# TASK INSTRUCTIONS
Look through the entries below for the line that contains "加入书架 (1570, 20)", then set down that line and each one after it exactly, through the last.

# GIVEN RECORDS
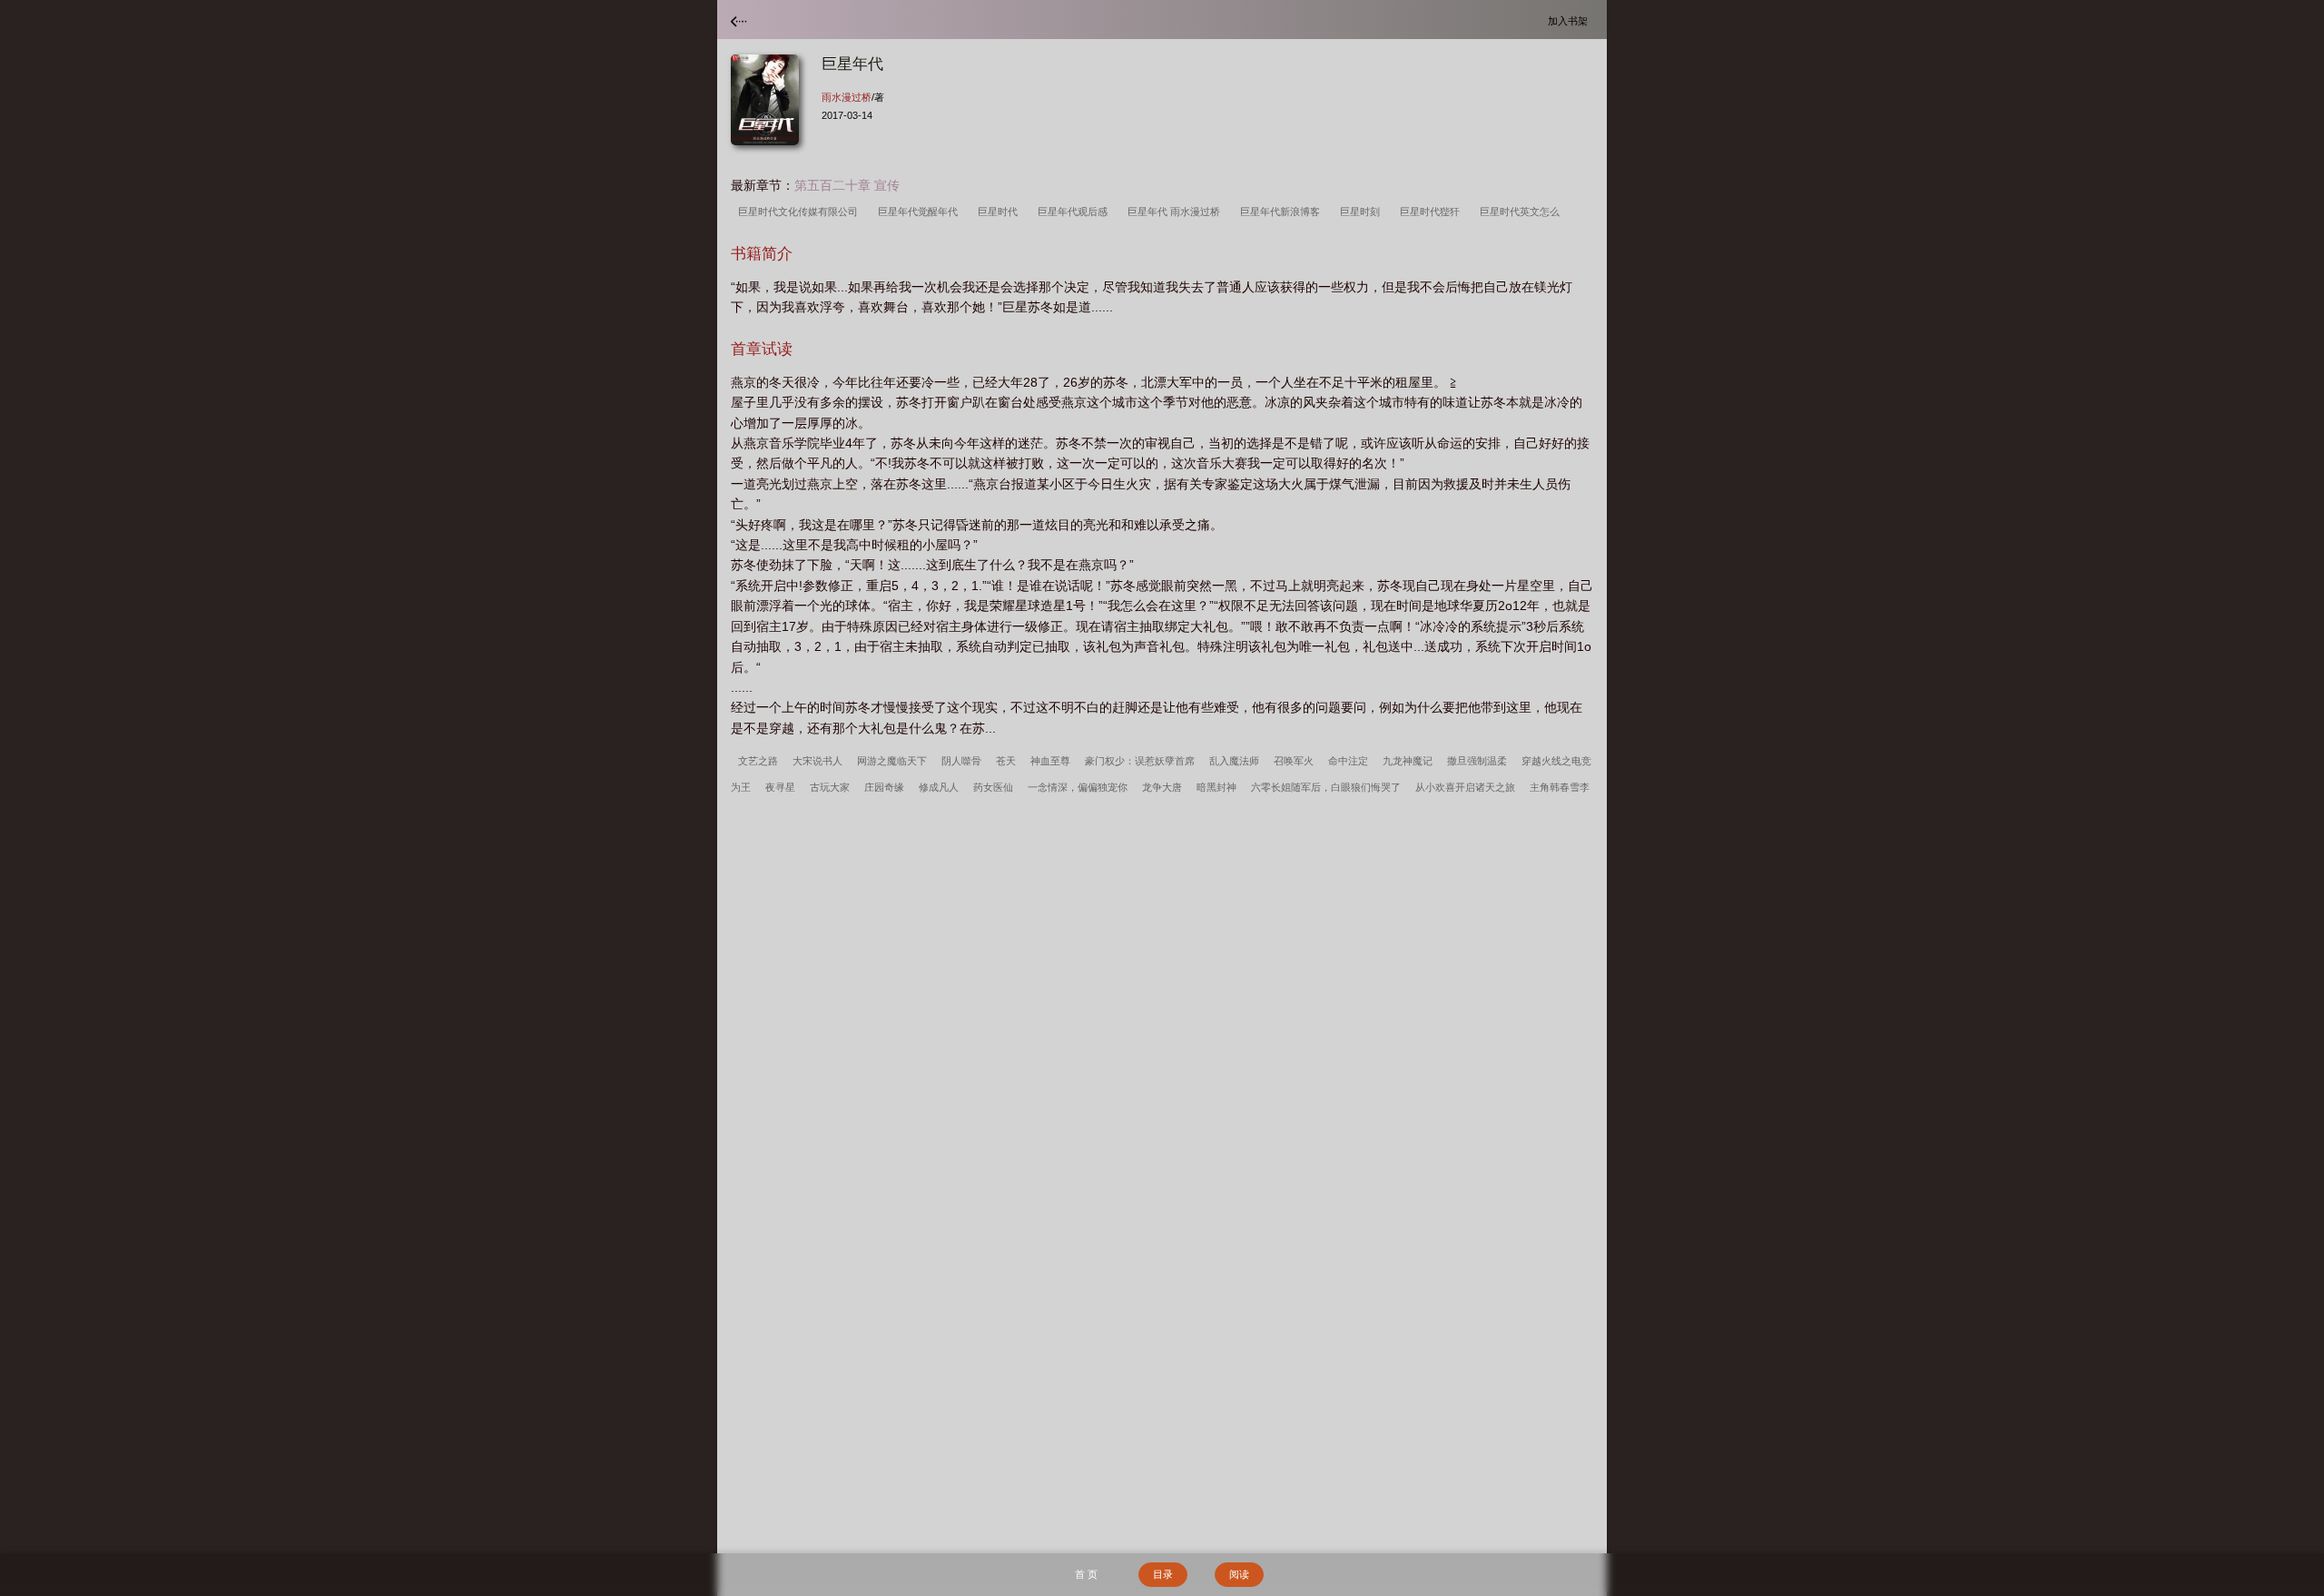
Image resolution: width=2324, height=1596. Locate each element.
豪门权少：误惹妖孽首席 (1140, 760)
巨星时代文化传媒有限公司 (800, 211)
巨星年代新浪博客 (1282, 211)
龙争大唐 (1162, 787)
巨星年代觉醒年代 (920, 211)
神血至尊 (1050, 760)
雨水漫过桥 (847, 97)
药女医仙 (993, 787)
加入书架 (1570, 20)
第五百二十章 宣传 (847, 185)
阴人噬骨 (961, 760)
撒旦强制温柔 (1477, 760)
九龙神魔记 (1408, 760)
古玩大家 (830, 787)
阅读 (1239, 1574)
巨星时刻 (1362, 211)
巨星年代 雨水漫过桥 (1177, 211)
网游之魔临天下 (892, 760)
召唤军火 (1294, 760)
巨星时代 (1000, 211)
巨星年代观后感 (1075, 211)
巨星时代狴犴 (1432, 211)
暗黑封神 (1216, 787)
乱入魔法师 (1234, 760)
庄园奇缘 (884, 787)
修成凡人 (939, 787)
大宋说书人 (817, 760)
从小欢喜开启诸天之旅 (1465, 787)
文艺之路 (758, 760)
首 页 (1086, 1574)
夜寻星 (780, 787)
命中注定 (1348, 760)
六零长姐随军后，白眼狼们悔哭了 (1326, 787)
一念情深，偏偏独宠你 (1078, 787)
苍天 (1006, 760)
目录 (1163, 1574)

# RESPONSE TO THIS TASK
加入书架 (1570, 20)
第五百二十章 宣传 (847, 185)
阴人噬骨 (961, 760)
撒旦强制温柔 (1477, 760)
九龙神魔记 (1408, 760)
古玩大家 (830, 787)
阅读 (1239, 1574)
巨星时刻 (1362, 211)
巨星年代 雨水漫过桥 (1177, 211)
网游之魔临天下 (892, 760)
召唤军火 (1294, 760)
巨星时代 (1000, 211)
巨星年代观后感 (1075, 211)
巨星时代狴犴 (1432, 211)
暗黑封神 (1216, 787)
乱入魔法师 (1234, 760)
庄园奇缘 (884, 787)
修成凡人 (939, 787)
大宋说书人 (817, 760)
从小欢喜开启诸天之旅 (1465, 787)
文艺之路 (758, 760)
首 页 (1086, 1574)
夜寻星 (780, 787)
命中注定 (1348, 760)
六零长姐随军后，白眼狼们悔哭了 (1326, 787)
一念情深，偏偏独宠你 (1078, 787)
苍天 (1006, 760)
目录 (1163, 1574)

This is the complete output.